In [1]:
import pandas as pd
import numpy as np
import seaborn as sns
import glob
import os

In [2]:
csv_files_path = r'C:\Users\eswar\f1\data\raw\*.csv'
csv_files = glob.glob(csv_files_path)

default = "df_"
for csv_file in csv_files:
    filename = os.path.basename(csv_file).split('.')[0]
    globals()[default + filename] = pd.read_csv(csv_file)
    print(f'{default + filename:<30}: {csv_file}')

df_circuits                   : C:\Users\eswar\f1\data\raw\circuits.csv
df_constructors               : C:\Users\eswar\f1\data\raw\constructors.csv
df_constructor_results        : C:\Users\eswar\f1\data\raw\constructor_results.csv
df_constructor_standings      : C:\Users\eswar\f1\data\raw\constructor_standings.csv
df_drivers                    : C:\Users\eswar\f1\data\raw\drivers.csv
df_driver_standings           : C:\Users\eswar\f1\data\raw\driver_standings.csv
df_lap_times                  : C:\Users\eswar\f1\data\raw\lap_times.csv
df_pit_stops                  : C:\Users\eswar\f1\data\raw\pit_stops.csv
df_qualifying                 : C:\Users\eswar\f1\data\raw\qualifying.csv
df_races                      : C:\Users\eswar\f1\data\raw\races.csv
df_results                    : C:\Users\eswar\f1\data\raw\results.csv
df_seasons                    : C:\Users\eswar\f1\data\raw\seasons.csv
df_sprint_results             : C:\Users\eswar\f1\data\raw\sprint_results.csv
df_status               

In [3]:
# Merge Driver & Standings on Driver ID
df_temp1 = pd.merge(
    df_drivers[['driverId', 'dob']],
    df_driver_standings[['driverId', 'raceId', 'points', 'position', 'wins']],
    on='driverId',
    how='inner'
).rename(columns={'position': 'driver_season_position', 'points': 'driver_race_points'})

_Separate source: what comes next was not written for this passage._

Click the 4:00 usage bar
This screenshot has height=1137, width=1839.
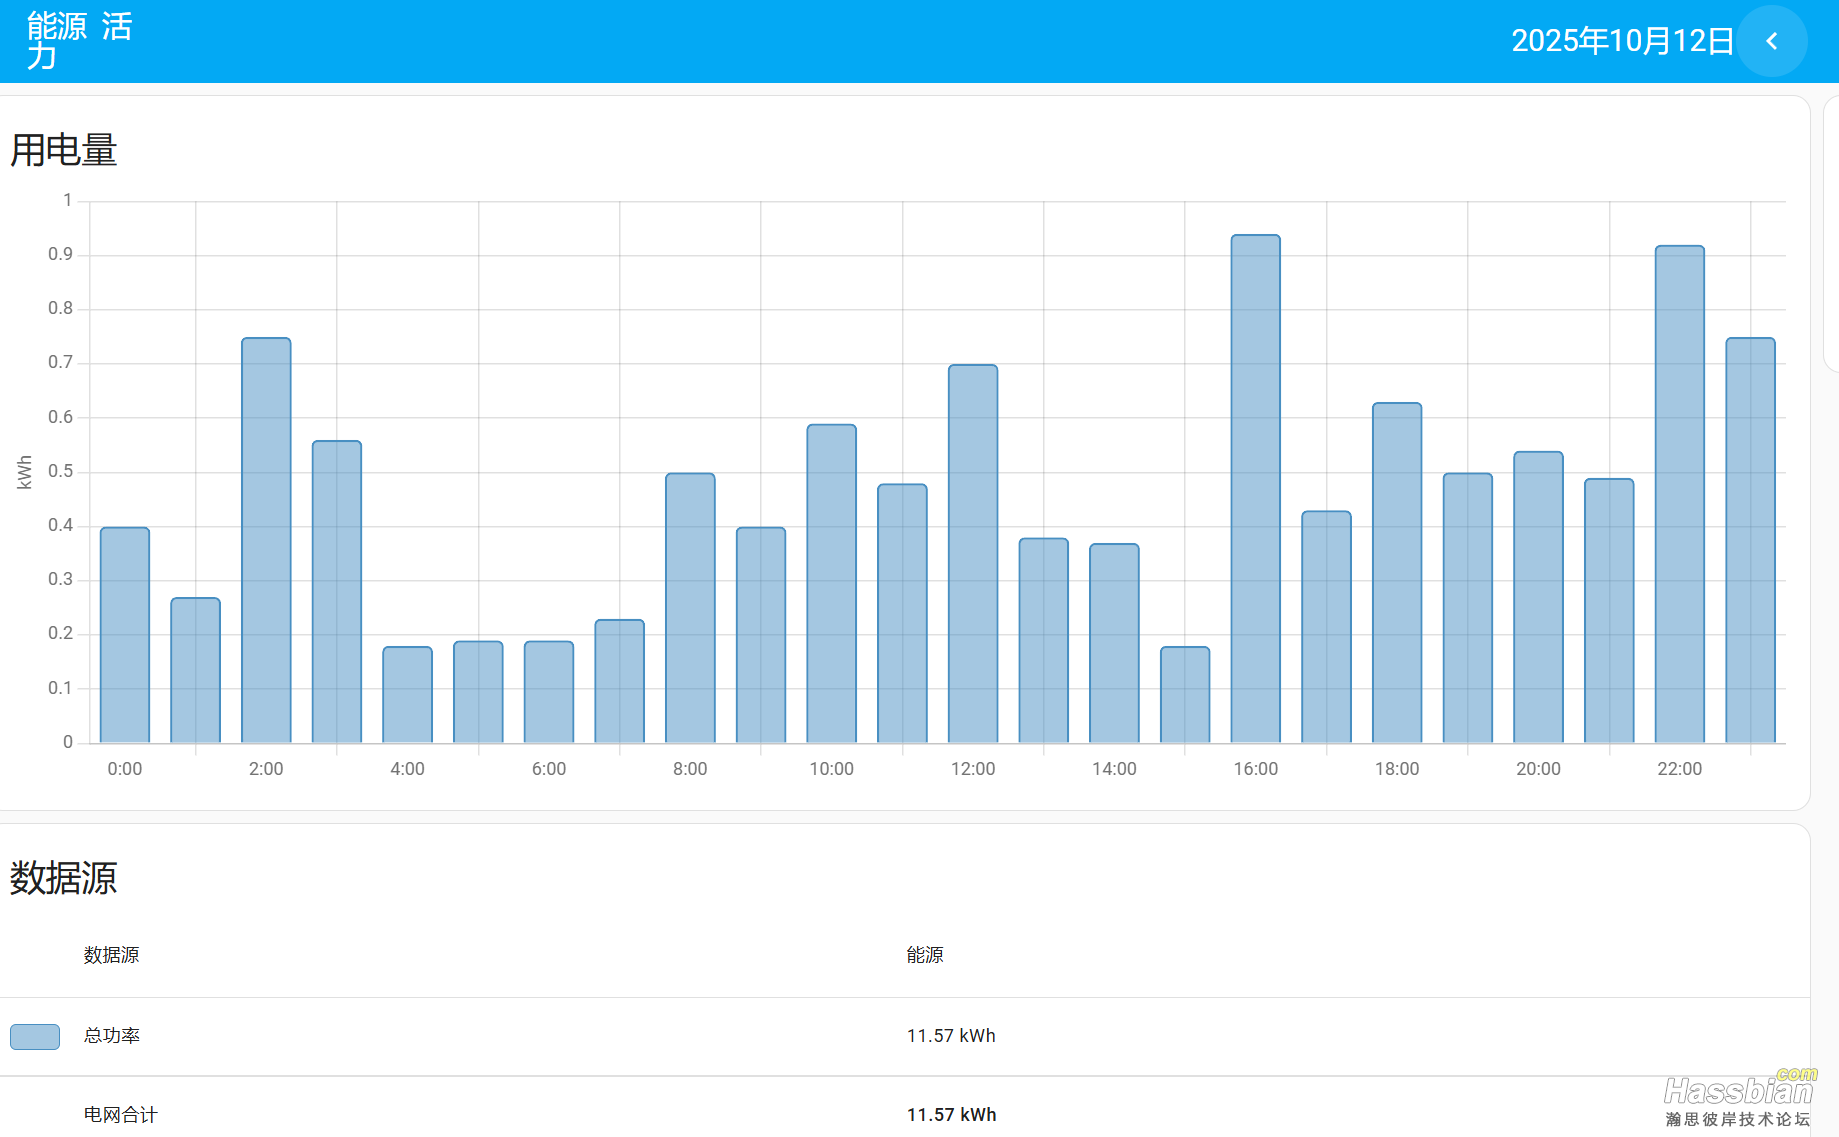(407, 694)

# Merge temp1 and race on race id
df_temp2 = pd.merge(
    df_temp1,
    df_races[['raceId', 'circuitId', 'date', 'year']],
    on='raceId',
    how='inner'
)

# Merge temp2 & qualifying results on Race ID and Driver ID
df_temp3 = pd.merge(
    df_temp2,
    df_qualifying[['qualifyId', 'raceId', 'driverId', 'constructorId', 'position']],
    on=['driverId', 'raceId'],
    how='inner'
).rename(columns={'position': 'qualifying_position'})


# Merge temp3 & final results on Race ID and Driver ID
df_temp4 = pd.merge(
    df_temp3,
    df_results[['resultId', 'raceId', 'driverId', 'positionOrder','statusId']],
    on=['driverId', 'raceId'],
    how='inner'
).rename(columns={'positionOrder': 'final_position','statusId':'final_status'})

# Merge temp4 & circuit on CircuitId
df_temp5 = pd.merge(
    df_temp4,
    df_circuits[['circuitId', 'alt']],
    on='circuitId',
    how='inner'
)

df_temp5['alt'] = pd.to_numeric(df_temp5['alt'], errors='coerce')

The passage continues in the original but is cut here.